A correlation was found between ROS and mitochondria in apoptosis, as high levels of ROS disrupt the inner and outer mitochondrial membrane and result in release of cytochrome C from the mitochondria [30]. Cytochrome C protein activates the caspases and induces apoptosis, which has been reported to be significantly higher in oxidative stress induced infertile men [26]. The number of mt DNA in sperm (1.2 mt DNA per mt) is far fewer than in somatic cell, (1000 to 1 lakh). Mutations and sequence variations in mt DNA result in early phenotypic variations [29] leading to morphological defects in spermatozoa. It has been reported that during sperm remodelling not only sperm nuclear genome undergo extensive reorganization but also mitochondrial copy number is reduced to minimize chances of paternal transmission of mt DNA.

Jc-1, is a micro-tracker dye that can report the functional state of the mitochondria and depending on the redox potential it can be driven inside the mitochondrial membrane [30].

Nuclear DNA damage and ROS: nuclear DNA experiences changes mainly due to three mechanisms- environmental pollutants, persistence of which following meiosis causes defective chromatin packaging. Several other factors can also induce DNA damage, these include altered protamine1: protamine2 ratio, higher temperature, varicocele, electromagnetic radiation, xenobiotics and supraphysiological ROS levels.

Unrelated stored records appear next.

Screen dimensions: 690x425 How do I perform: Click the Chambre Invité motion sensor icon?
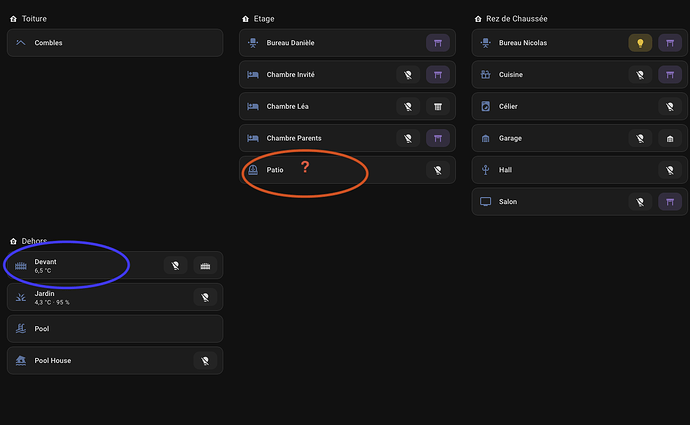click(407, 75)

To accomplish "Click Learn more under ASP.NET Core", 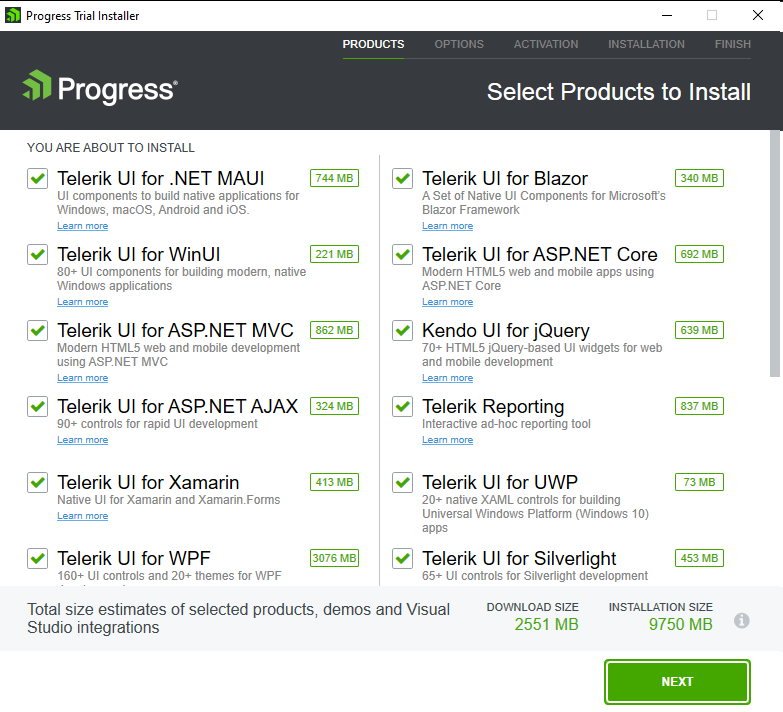I will (x=448, y=302).
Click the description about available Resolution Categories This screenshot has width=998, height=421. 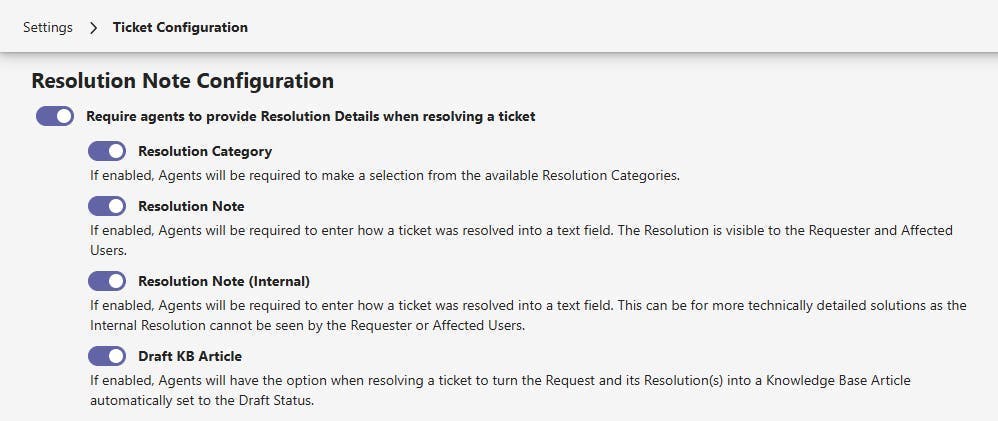coord(385,176)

The mechanism of DNA damage is predominantly seen in oxidative stress induced by xenobiotic exposure. One of the first hypotheses to be advanced concerning the origins of DNA damage in the male germ line, focused on the physiological strand breaks created by topoisomerase during spermiogenesis as a means of relieving the torsional stresses created as DNA is condensed and packaged into the differentiating sperm head [31,32]. Normally these strand breaks are marked by a histone phosphorylation event (gamma-H2AX; H2A histone family, member X) and fully resolved by topoisomerase before spermatozoa are released from the germinal epithelium during spermiogenesis [33]. If these repair mechanisms are impaired, which occurs especially on exposure to xenobiotics and irradiation, high levels of DNA damage will be noticed, with double strand breaks with persistent expression of gamma-H2AX and DNA repair/maintenance proteins like RAD50 (radiation sensitive) and 53BPI (Binary Protein Interaction) [34].

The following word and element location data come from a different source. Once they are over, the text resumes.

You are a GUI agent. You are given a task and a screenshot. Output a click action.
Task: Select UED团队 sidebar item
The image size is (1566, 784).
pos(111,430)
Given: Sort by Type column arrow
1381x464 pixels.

Sperm with DNA damage that fertilize oocyte are repaired by oocyte repair mechanisms before first round of replication, to prevent replication of damaged DNA. But if the damage is too extensive and especially accumulation of oxidative by-products like etheno nucleosides can inhibit oocyte nucleotide excision repair mechanisms and thereby result in propagation of damaged DNA. This maybe the underlying mechanisms of pre and post implantation failure following IVF/ ICSI and increased incidence of major and minor congenital malformations in children conceived through these techniques.

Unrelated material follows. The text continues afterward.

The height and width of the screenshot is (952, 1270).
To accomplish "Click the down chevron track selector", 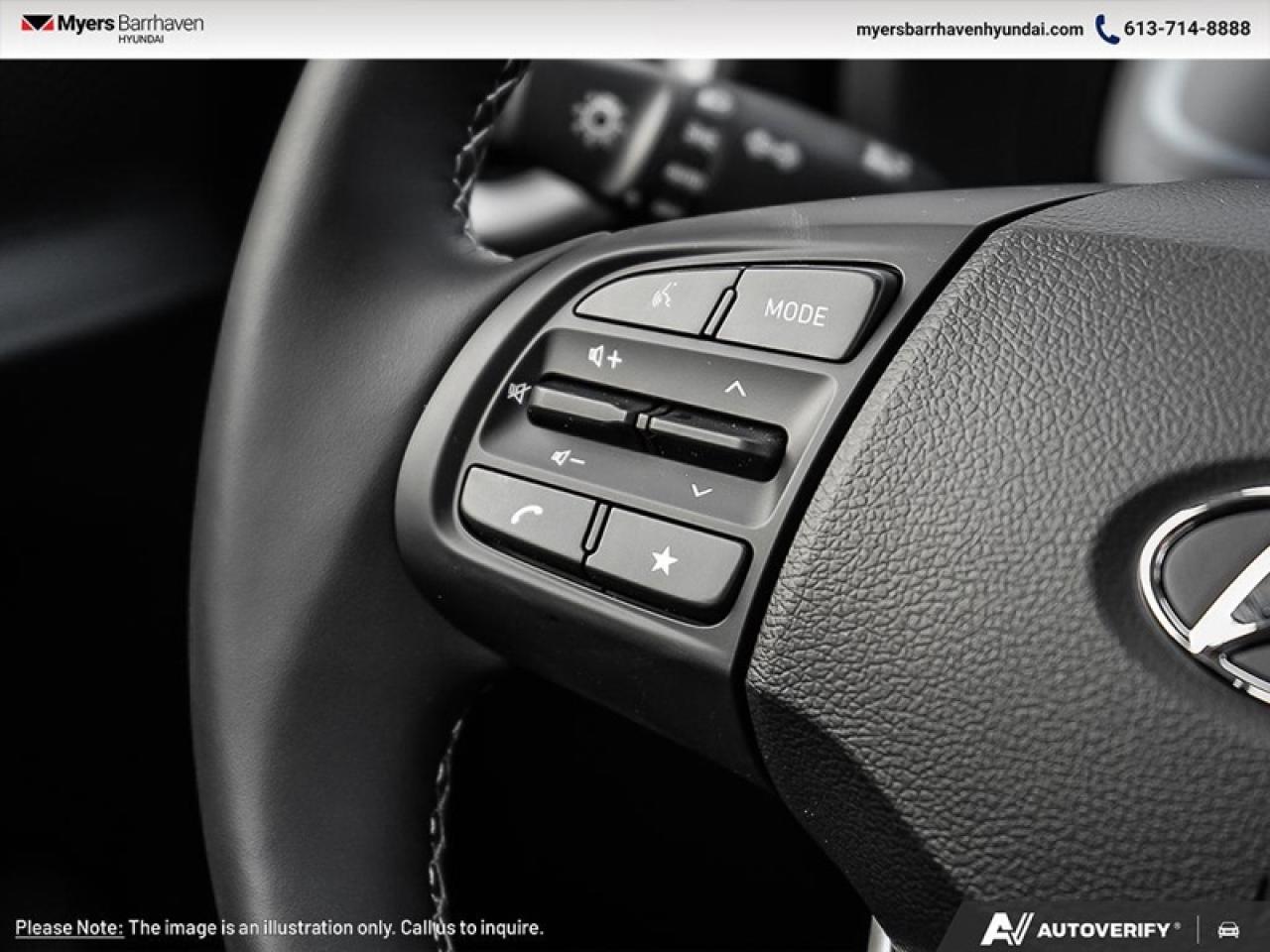I will point(703,488).
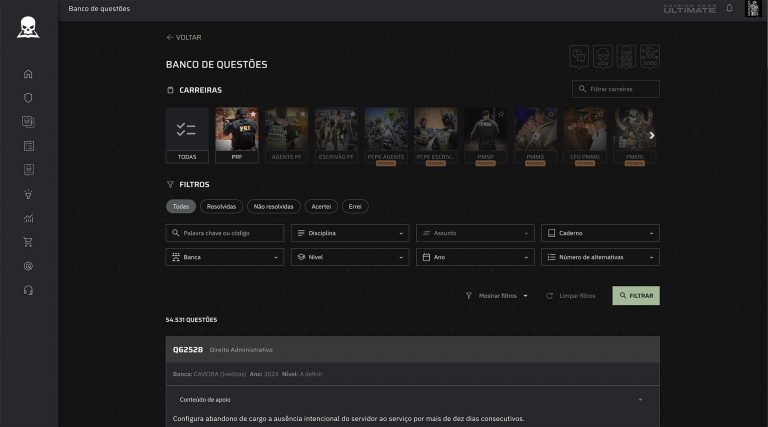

A two-step hypothesis has been proposed regarding the DNA damage in the germ line [35]. According to this hypothesis the first step in the DNA damage cascade has its origins in spermiogenesis when the DNA is being remodelled prior to condensation. Defects in the chromatin remodelling process result in the production of spermatozoa that are characterized by an overall reduction in the efficiency of protamination, an abnormal protamine1 to protamine2 ratio and relatively high nucleohistone content [30,36,37]. These defects in the chromatin remodelling process create a state of vulnerability, whereby the spermatozoa become susceptible to oxidative damage. In the second step of this DNA damage cascade, the chromatin is attacked by high free radical levels.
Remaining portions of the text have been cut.